細胞周期において、対応するサイクリンとCDKが完全な酵素に組み合わされ、細胞がG1からS期に移行するためにはサイクリン依存性キナーゼ活性化キナーゼ(CAK)のリン酸化が必要です。細胞増殖を促進します。Kaldisらの研究者は、CCRKがCAKとして機能し、対応するタンパク質を細胞周期に移行させることで細胞増殖を促進できると考えています。核および周囲の核におけるCCRKの細胞内局在に基づいて、CCRKは一般的に細胞質で比較的高く発現していることが知られています。ヒト組織において、CCRKは主に脳と腎臓で発現していますが、肝臓、心臓、胎盤では少ないです。近年、in vivoおよびin vitroのさまざまな研究により、CCRKが悪性神経膠腫細胞(U373、U87)、子宮頸癌細胞(HeLa)、骨肉腫細胞(U2OS)、大腸癌細胞(HCT116)、卵巣癌細胞(UACC1598、TOV21G、HO8910、OVCAR3、YACC326)、肝癌細胞(SK-Hep1)などのさまざまながん細胞で広く過剰発現していることがわかりました。

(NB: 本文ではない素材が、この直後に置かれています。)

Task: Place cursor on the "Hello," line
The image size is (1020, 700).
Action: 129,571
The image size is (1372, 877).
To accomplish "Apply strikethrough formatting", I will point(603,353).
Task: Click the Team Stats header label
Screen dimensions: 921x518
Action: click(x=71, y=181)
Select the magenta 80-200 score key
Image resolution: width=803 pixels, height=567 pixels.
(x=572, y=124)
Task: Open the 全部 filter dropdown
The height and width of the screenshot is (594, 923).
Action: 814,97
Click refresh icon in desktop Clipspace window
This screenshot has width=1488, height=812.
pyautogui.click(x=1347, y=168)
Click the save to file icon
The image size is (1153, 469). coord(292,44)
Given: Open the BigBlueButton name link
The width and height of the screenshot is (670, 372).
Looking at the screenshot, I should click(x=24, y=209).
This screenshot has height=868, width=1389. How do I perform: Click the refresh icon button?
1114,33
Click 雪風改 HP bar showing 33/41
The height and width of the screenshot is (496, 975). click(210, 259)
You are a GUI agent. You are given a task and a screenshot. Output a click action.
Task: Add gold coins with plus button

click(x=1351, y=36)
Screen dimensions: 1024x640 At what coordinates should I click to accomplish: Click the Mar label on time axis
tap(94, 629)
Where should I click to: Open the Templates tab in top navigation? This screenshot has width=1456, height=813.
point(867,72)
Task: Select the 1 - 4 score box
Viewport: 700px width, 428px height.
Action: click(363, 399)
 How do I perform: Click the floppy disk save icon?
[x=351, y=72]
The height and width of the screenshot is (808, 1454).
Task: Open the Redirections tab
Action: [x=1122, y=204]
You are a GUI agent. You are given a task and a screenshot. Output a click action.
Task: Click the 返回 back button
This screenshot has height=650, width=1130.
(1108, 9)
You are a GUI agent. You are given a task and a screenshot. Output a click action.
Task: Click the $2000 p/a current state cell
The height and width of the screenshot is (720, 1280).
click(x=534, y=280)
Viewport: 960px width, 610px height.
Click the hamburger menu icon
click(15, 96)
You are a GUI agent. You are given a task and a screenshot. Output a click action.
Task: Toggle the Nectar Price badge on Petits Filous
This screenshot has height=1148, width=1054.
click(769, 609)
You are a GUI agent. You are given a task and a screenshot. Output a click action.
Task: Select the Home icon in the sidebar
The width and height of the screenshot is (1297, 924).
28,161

体内におけるCCRKの発現変化は、さまざまながん組織の発生と発展に密接に関連しており、特定のがん組織の細胞増殖を予測する独立した因子として使用できると推測されます。同時に、CCRKは潜在的なCAKおよび腫瘍蛋白質と見なされています。

結論

CCRKは新しいCAKです。CCRKの高い発現は、対応するがん細胞の浸潤および転移とがん患者の生存率に密接に関連しています。さまざまな細胞の発癌過程において、対応する信号経路を通じて独自の調節機能を発揮し、特にサイクリンD1、pCDK2-サイクリンEおよびβ-カテニン/TCFシグナル経路の調節はがん細胞の増殖に密接に関連しています。したがって、腫瘍薬の研究において、がん細胞の増殖を減少させるために、これらの信号の対応するターゲットに干渉することが考慮されるかもしれません。

参考文献:

  1. Farcas R; et al. Differences in DNA Methylation Patterns and Expression of the CCRK Gene inHuman and Nonhuman Primate Cortices., Mol Biol Evol, 2009, 26: 13791389.